Dans le même temps, des processus de modernisation tels que l'urbanisation et l'industrialisation érodaient progressivement les limites de soslovie. La croissance économique rapide, en particulier, a eu un impact critique et corrosif: la pléthore de nouvelles professions et semi-professions, ainsi que la croissance rapide de la main-d'œuvre industrielle, ont miné l'importance du marqueur immobilier. Non pas que le soslovie était hors de propos; c'était toujours la seule catégorie dans les passeports, elle était souvent corrélée avec l'opportunité et la profession, et elle avait des connotations de prestige ou de stigmatisation. Néanmoins, les identités sociales sont devenues floues et confuses; la profession et la propriété, et non l'origine du domaine, sont devenues de plus en plus importantes dans la définition du statut et de l'identité.

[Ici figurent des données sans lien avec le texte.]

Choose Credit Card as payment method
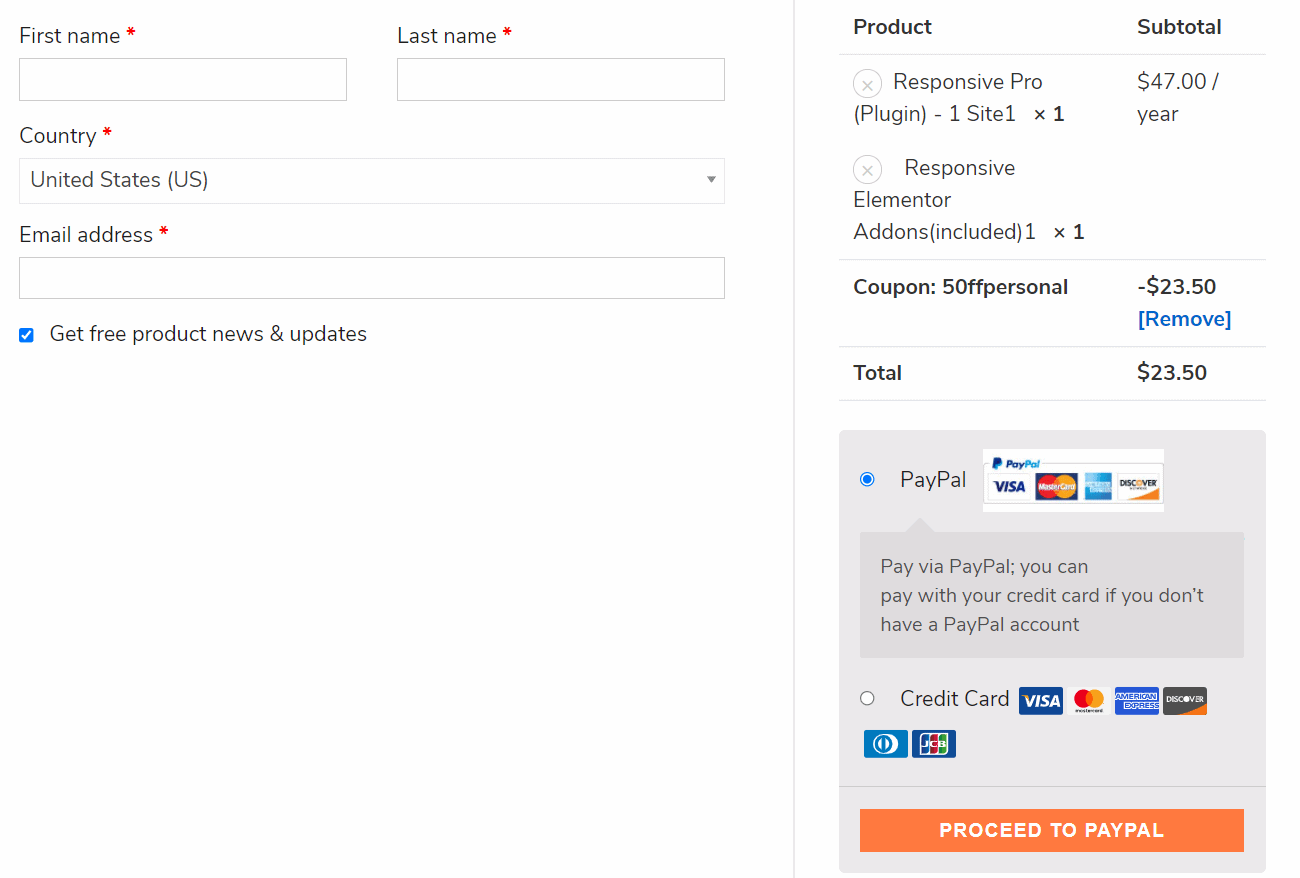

En conséquence, au début du XXe siècle, le trait distinctif de la société russe était l'amorphie et la fluidité des identités sociales. Contrairement au paradigme occidental traditionnel («les domaines en classes»), la société russe présentait un complexe de «domaines et de classes», avec des identités mixtes et imbriquées. Le gouvernement lui-même, avec ses lois et politiques de droit de vote à la suite de la révolution de 1905, en vint de plus en plus à compter sur la propriété, et non sur le statut héréditaire, pour attribuer le pouvoir électoral et définir sa base sociale. Les privilégiés, tels que les nobles conservateurs, se sont battus pour préserver l'ordre des films; l'abolition réputée foncière et progressive de sosloviya une condition préalable à la création d'une société civile moderne. Si le régime bolchevique, le 28 octobre 1917, dissout toutes les distinctions successorales (l'un de ses premiers actes), il ne se dispense en fait pas de cette catégorie puisqu'il s'efforce d'identifier les adversaires. Ainsi, les documents du personnel, des candidatures universitaires aux casiers judiciaires, exigeaient régulièrement des informations sur le statut de soslovie prérévolutionnaire - un témoignage involontaire de l'importance durable attribuée à soslovie dans la formation des identités sociales.